* _ASSIGNMENT_: In the plot summary below, who is Miller?

In the hot desert, Helena is on the run, while the Rudy is in pursuit. In what might be classed as a more natural habitat, the scorpion taunts the tiring Helena. She responses by taking the little creature between fingers and thumb and eating it as though a warm, crunchy pretzel. Is this Helena turning a corner and banishing that devil on her shoulder? Was she really, really hungry? Or both?
Sarah is hallucianting. No, wait, dreaming. Actually this could aso be a bit of both. She is seeing her daughter Kira, leading her through a kind of homemade play-fort, to some rather shifty blood transfusion work. Only to wake finding she has a band aid on her neck, and that reality and the imaginery may be related. Sarah’s semi-conscious visions later take her to sitting down for tea with Beth, who expresses her distaste for Paul and having being consumed by the whole clone conspiracy. She was not the onnly one, right?
Paul is digging deeper into the personal contact jorunals the Castor clones are made to fill in. When someone says to him “I hope it is not as twisted as it looks.” you can almost feel him rolling his eyes. Back at the military base Paul discovers Sarah in a bad way, with a fever and a little delirium. He attempts to arrest Dr. Coady and company for their unorthodox, unethical experiments. Attempting to escape with Sarah, Paul is forced to kill Miller (the miltary-clad Castor clone), but he is stabbed in the struggle. The bleeding Paul urges Sarah to escape on her own while he stays behind, strongly implying that he loves her. Dr. Coady shoots Paul several times, as the leering Rudy watches on, only to realise our hero has a large activated greande. Boom!

* _RECORDS PROVIDED_:
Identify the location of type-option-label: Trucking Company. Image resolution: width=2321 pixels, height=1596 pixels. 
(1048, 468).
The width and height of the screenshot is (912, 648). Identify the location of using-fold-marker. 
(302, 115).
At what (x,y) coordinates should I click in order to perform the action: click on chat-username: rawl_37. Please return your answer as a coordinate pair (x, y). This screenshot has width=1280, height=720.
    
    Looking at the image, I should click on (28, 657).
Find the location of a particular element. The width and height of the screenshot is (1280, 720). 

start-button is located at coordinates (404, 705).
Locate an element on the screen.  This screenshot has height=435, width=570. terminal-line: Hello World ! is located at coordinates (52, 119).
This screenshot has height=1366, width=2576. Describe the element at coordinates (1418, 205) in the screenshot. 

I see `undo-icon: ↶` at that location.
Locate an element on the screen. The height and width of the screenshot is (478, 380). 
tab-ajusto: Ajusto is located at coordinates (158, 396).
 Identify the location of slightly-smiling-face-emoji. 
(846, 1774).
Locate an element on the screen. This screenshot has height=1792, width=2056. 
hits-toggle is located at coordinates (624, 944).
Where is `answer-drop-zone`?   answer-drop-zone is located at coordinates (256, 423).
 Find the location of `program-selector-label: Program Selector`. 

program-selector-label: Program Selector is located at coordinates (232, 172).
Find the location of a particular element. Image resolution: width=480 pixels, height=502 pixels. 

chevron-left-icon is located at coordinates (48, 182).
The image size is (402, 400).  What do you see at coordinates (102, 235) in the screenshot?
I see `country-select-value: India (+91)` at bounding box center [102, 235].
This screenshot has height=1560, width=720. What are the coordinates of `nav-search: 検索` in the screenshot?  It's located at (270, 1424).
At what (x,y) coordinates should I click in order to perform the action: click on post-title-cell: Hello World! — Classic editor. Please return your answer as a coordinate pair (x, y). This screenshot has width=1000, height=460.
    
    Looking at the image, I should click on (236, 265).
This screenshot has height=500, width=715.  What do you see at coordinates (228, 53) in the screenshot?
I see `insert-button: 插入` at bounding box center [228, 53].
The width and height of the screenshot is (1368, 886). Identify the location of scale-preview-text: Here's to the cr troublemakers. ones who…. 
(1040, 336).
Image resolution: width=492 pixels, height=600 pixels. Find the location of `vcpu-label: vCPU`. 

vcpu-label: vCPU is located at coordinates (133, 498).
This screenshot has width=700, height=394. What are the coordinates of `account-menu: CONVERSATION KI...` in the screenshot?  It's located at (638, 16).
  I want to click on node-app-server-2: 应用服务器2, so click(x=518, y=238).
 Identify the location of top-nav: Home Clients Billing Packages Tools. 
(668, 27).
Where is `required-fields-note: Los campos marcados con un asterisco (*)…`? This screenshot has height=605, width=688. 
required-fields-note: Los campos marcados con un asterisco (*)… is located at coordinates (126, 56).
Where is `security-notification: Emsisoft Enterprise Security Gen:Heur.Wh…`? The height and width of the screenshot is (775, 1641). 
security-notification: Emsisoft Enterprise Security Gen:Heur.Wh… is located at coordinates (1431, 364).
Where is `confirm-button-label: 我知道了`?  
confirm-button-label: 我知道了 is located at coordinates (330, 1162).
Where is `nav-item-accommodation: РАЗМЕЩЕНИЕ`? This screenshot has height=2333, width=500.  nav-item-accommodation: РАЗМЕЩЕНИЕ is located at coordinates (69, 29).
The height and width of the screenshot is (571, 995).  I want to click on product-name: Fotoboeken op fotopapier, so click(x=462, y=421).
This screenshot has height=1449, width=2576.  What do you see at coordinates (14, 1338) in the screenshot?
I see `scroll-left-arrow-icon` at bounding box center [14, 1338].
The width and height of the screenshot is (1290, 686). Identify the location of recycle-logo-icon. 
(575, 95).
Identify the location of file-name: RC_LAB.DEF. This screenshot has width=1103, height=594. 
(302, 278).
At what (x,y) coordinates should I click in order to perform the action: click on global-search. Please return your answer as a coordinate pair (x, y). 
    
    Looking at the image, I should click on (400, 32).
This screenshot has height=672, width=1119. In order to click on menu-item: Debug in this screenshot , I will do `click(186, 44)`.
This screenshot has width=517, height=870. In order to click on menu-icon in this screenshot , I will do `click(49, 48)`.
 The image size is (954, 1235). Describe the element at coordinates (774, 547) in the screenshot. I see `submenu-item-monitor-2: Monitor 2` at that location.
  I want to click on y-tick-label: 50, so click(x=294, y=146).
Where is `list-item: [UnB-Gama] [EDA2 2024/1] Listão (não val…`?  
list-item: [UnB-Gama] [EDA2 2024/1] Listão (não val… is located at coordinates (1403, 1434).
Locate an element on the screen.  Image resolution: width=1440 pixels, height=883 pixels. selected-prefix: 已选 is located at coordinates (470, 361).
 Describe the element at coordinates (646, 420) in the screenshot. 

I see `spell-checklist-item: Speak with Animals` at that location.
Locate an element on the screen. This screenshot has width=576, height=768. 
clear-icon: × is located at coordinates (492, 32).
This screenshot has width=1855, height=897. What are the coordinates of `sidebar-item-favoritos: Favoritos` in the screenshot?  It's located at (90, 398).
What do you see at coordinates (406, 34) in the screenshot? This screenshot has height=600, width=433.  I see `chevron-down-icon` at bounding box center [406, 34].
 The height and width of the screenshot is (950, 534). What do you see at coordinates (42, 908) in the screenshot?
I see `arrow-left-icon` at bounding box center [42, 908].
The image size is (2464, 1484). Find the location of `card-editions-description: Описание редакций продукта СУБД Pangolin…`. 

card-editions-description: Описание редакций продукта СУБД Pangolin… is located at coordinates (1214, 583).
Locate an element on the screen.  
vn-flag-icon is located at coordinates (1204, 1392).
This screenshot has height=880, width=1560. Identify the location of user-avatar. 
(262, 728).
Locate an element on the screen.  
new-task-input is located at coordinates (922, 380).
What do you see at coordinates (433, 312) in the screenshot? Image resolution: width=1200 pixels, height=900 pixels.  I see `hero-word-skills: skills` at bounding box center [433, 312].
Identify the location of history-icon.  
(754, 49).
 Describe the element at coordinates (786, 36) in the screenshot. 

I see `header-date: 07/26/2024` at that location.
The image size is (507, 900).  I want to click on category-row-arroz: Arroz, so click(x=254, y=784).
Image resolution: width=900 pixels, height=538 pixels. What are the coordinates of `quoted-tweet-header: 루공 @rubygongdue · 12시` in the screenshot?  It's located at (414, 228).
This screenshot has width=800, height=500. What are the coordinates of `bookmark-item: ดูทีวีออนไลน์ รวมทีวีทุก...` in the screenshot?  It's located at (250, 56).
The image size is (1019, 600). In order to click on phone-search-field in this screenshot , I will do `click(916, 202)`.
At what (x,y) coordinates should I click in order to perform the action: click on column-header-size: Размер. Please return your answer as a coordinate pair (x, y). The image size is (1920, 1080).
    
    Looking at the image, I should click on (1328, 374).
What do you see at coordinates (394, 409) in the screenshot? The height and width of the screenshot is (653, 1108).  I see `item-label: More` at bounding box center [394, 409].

* _PROBLEM SOLUTION_: Miller is the military-clad Castor clone.